Sounds like small town stuff? Yeah. So's most of fanfic, regardless of fandom -- stories that concern a handful of characters dealing with things that involve them intimately, not a remote city of characters. (Yes, I know, there are whole archives of stories out there with characters whose cardboard is so thin it wouldn't make a recipe card. I wrote a few of them, more than a decade ago. That's not the point.) It's all small town. I like my small towns in one piece, healthy and happy, not looking like Hobbiton in the time of the Sheriffs. I like my stories -- in whatever format, however they are written -- to continue to live, like those trees, without being dissected for someone's public amusement. I'm not interested in playing self-serving head games with the work that someone put hours and weeks into writing. I'm interested in reading stories about characters who are alive, whether they're realistic or fantastic or just plain absurd (girl scout cookies? penguins? talking whales? shamans and ghosts? cloned and recloned and rejuvenated and reanimated and resurrected and still kicking ass because, hey, not dead yet? And still the prettiest?)

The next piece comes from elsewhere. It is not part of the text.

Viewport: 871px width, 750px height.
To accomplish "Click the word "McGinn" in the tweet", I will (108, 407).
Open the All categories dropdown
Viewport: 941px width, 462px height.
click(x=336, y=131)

See, when you take all the living bits of a story apart, out of context, skin them and stake them out and dance around them while they're drying, what you've got is something that you've killed, and it's dead. It might make stew, but it's not a story any more. You haven't 'controlled the narrative', you've slaughtered it, and it's attracting flies and smelling pretty bad. You can say you've got Einstein's brain, in a jar on the shelf, and you can measure it and figure out what shade of pinkish-gray it is this week, but it's not a living mind any more, is it?

It's even worse when this no-context-allowed approach is carried over to discussions of other issues -- that's when you end up with assumption on assumption, sand on sand and not a rock in sight. That's the kind of inadequate worldbuilding that results in stuff like the Wall Street meltdown of this last month. (No, I'm not being extreme; I studied economics in grad school, and as far as I'm concerned the 'economic assumptions' underlying the way economists have been making decisions are far more science fiction than anything Heinlein or Clarke ever wrote. Both Heinlein and Clarke were masters of context; the economists ignored anything that didn't fit their particular ideology. And look where those assumptions have gotten us in the last month.)

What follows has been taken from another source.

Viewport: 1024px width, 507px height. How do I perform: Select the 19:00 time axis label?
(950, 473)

I wouldn't mind so much, I think, if anyone had ever offered to *add* to the context of a story by talking about the mythology that it fits into, the archetypes, the way that Daniel Jackson's continual return from the dead relates to the death and rebirth of the Corn King or the emperor's dream of the butterfly, or how Jim Ellison's life as a Sentinel may relate to the stories of Heracles. But I'd rather read stories in which the author had thought about these things and had let that richness brew in the dark side of the brain while writing, so that reading becomes a deeper experience of the character's personality and actions in that world. I'm seeing more stories like this online now, in a very few places, and they are wonderful.

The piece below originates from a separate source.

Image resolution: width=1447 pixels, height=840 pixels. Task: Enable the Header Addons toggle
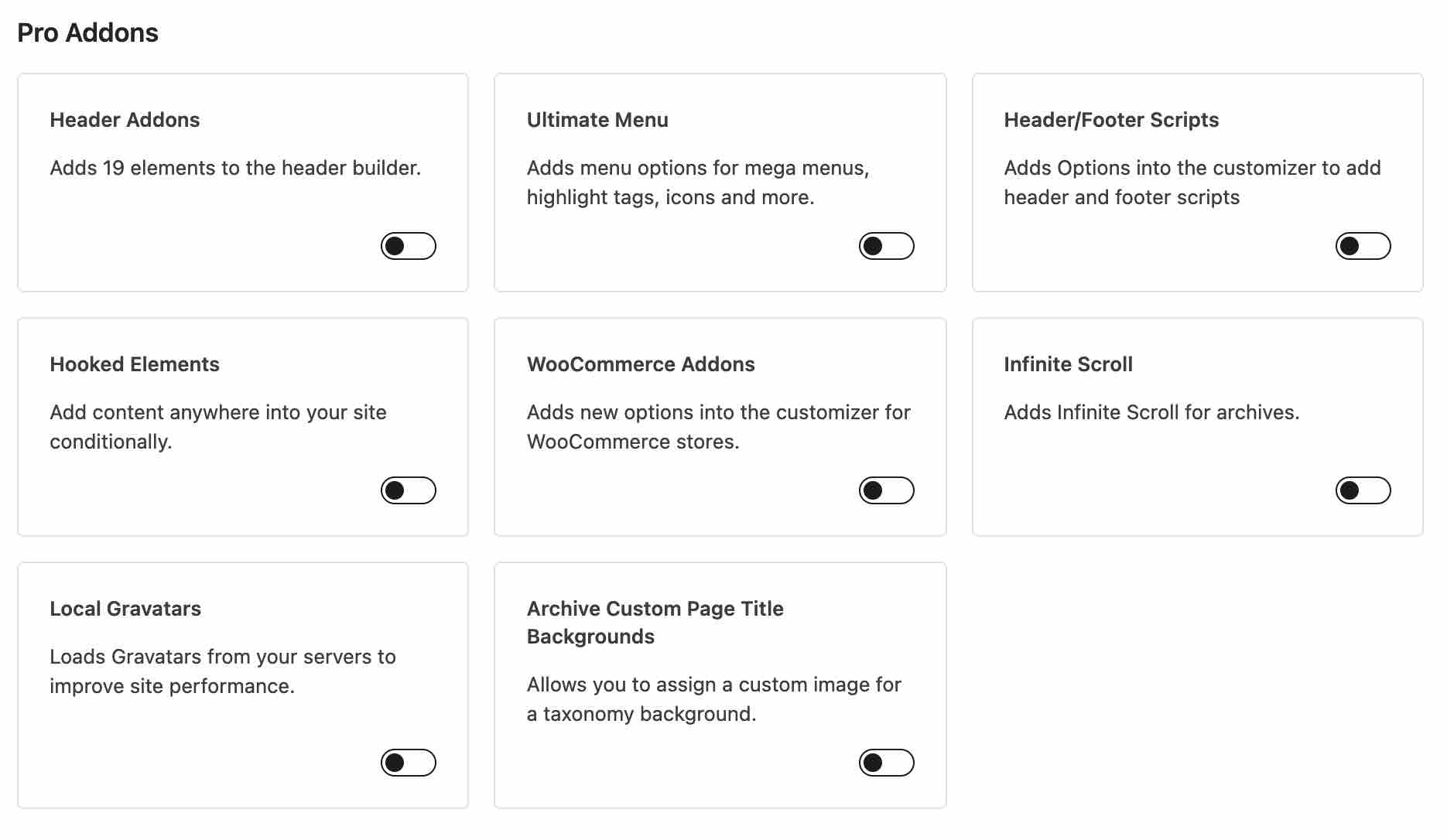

Every once in a while, someone asks me why I'm not writing fiction any more. There are a lot of reasons for that, some of them online and some offline, but what I've written above is one of the larger ones. Except for small snippets here and there in small-but-lively fandoms, I don't feel the urge to put stories out there any more. If it's not fun, why do it?

*I had always seen it spelled the way it was, synthetist, but there is apparently another spelling: synthesist. I'm not sure if the difference is one of those US/CA/UK changes or if the back of my mind hears it differently than the front. Whatever. Same idea. Puts things together instead of taking them apart.